A faithful transcription of all the data, images excluded, is the required answer.
##### Source material
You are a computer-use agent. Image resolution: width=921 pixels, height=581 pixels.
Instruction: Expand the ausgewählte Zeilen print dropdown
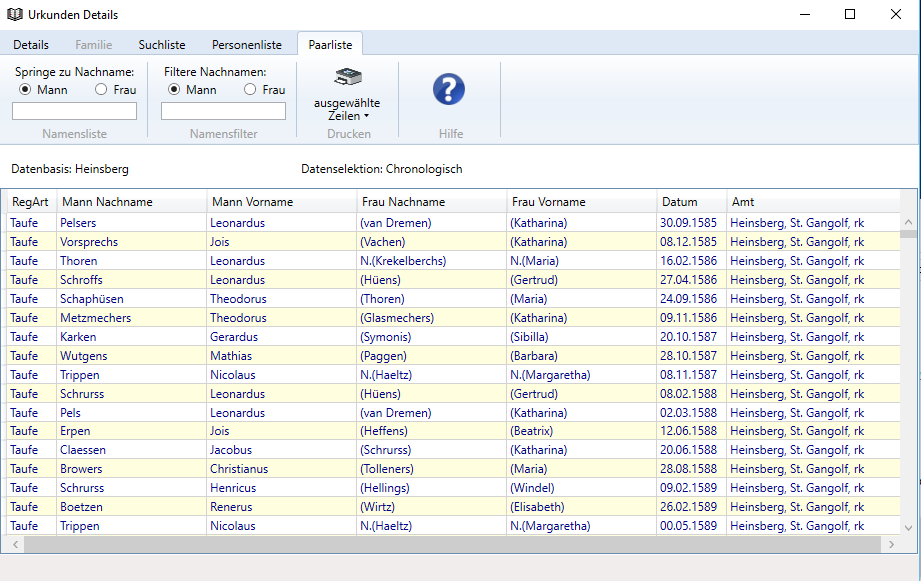tap(347, 110)
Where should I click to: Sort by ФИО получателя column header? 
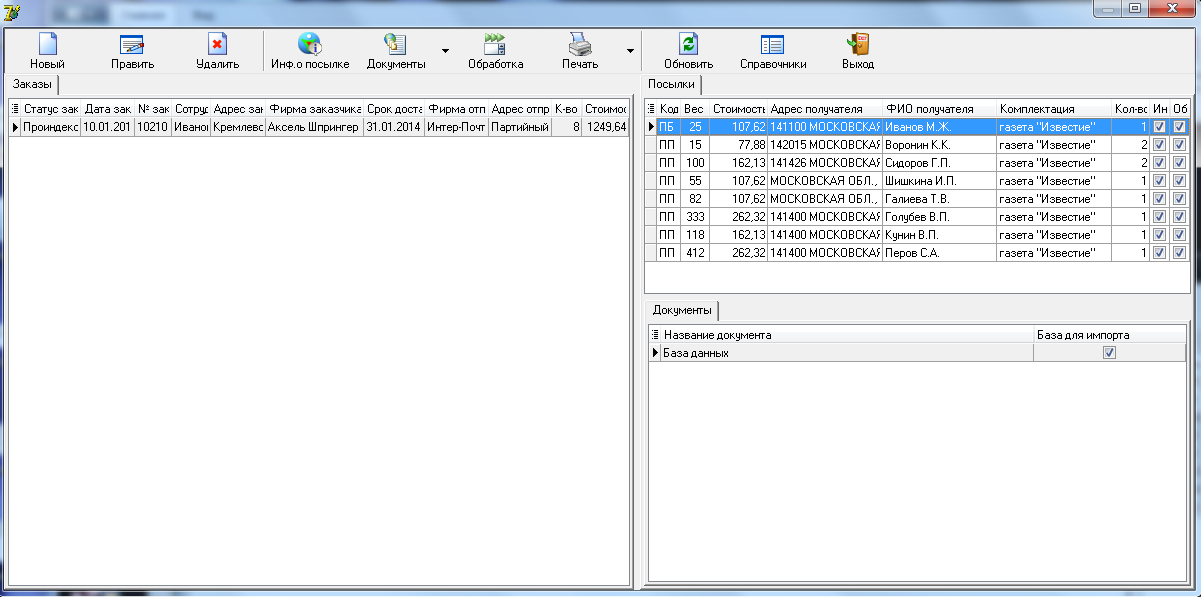[939, 108]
##########
* **Reply to the task**:
You are a computer-use agent. Image resolution: width=921 pixels, height=581 pixels.
Instruction: Expand the ausgewählte Zeilen print dropdown
tap(347, 110)
Where should I click to: Sort by ФИО получателя column header? 
[939, 108]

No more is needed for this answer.